Freedom to disagree and dispute must be protected: President Pranab Mukherjee
Lamenting the “unfortunate tendency” to take umbrage at the expression of any view considered hostile, President Pranab Mukherjee said on Thursday that the “freedom to doubt, disagree and dispute” must be protected.
Mukherjee also said patriotism should not result in “blinkered” approaches in interpreting history or a compromise with truth in order to justify an argument of choice.
Asserting that the greatest strength of India is its pluralism and social, cultural, linguistic diversity, he said the country’s traditions have always celebrated the “argumentative Indian and not the intolerant Indian.”
The President made the remarks after inaugurating the 77th session of the Indian History Congress in Thiruvananthapuram.
There has been an “unfortunate tendency” in the country from time-to-time to take umbrage at the expression of any view perceived to be hostile to our social or cultural institutions past or present, Mukherjee said.
Similarly, critical appraisals of heroes and national icons of the past have been met with hostility or sometimes even violence, he pointed out.

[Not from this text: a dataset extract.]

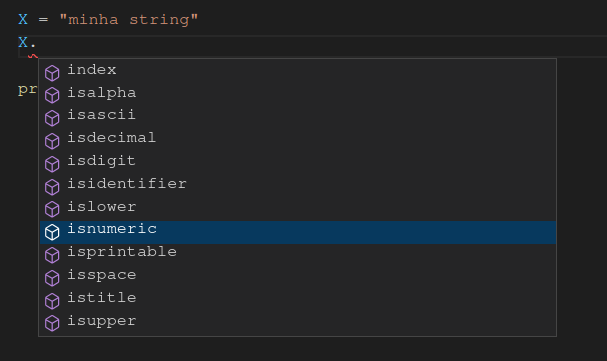Select the index suggestion
This screenshot has width=607, height=361.
[x=298, y=70]
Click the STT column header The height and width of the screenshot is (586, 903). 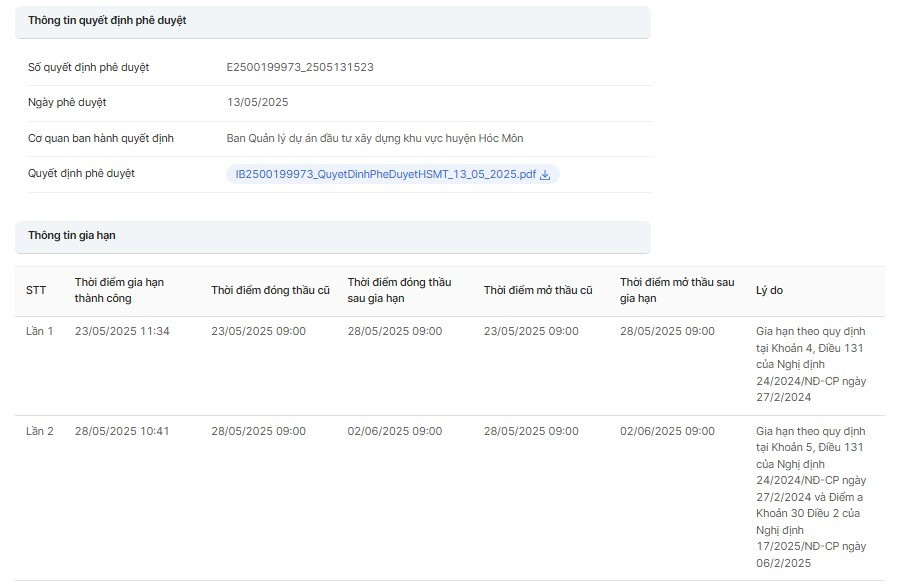tap(36, 291)
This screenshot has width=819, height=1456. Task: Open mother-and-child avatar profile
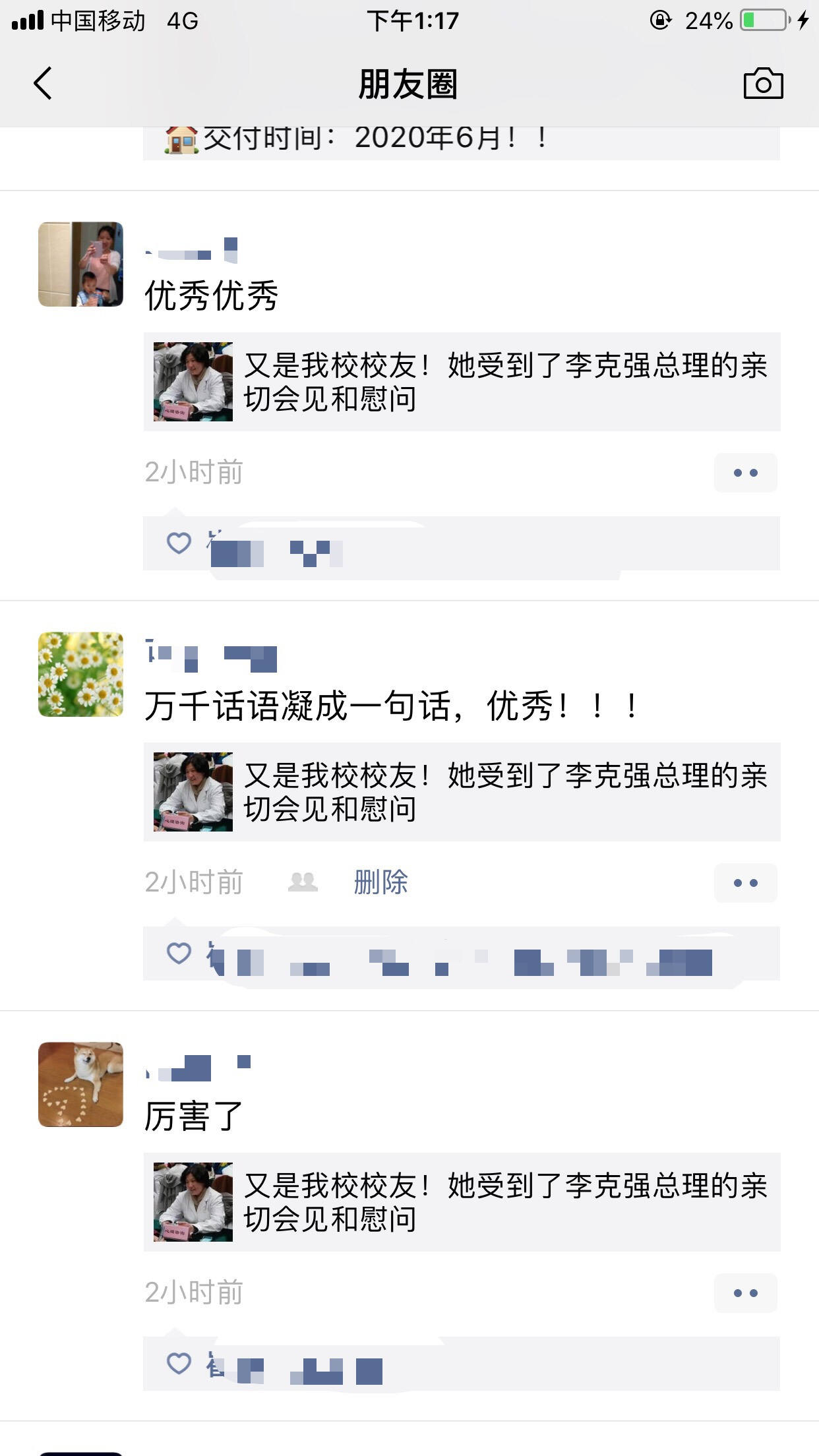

“Freedom to doubt, disagree and dispute intellectually must be protected as an essential pillar of democracy. Nothing should lie outside realm of discussion and argument and such freedom is vital for the progress in any field especially in a craft like history,” he said.
In his address, the President asked historians to be as objective as possible in their approach to history.
Advocating that reason and moderation should be the guide, Mukherjee said, “It is natural to love one’s country and see as much glory in its past as one can detect. But, patriotism should not result in blinkered approaches in interpreting history or a compromise with truth in order to justify an argument of choice.”
“No society is perfect and history must be also seen as a guide on what went wrong and what were the contradictions, deficiencies and weaknesses of the past,” he said.
“An objective pursuit of history, such as our best historians have attempted, requires an impartial mind of a judge and not the mind of an advocate,” the President said.
“We must keep our eyes open for unfamiliar ideas and be ready to consider a range of different inferences or assumptions,” he said.
He also said there should not be any conflict or contradiction between the promotion of regional history and the pursuit of the country’s history as a whole.
Kerala chief minister Pinarayi Vijayan and Opposition leader Ramesh Chennithala alleged that attempts were being made by vested interests to distort history to suit the present government at the Centre.
Mukherjee released the first copy of the proceedings of the Congress by presenting it to the CM.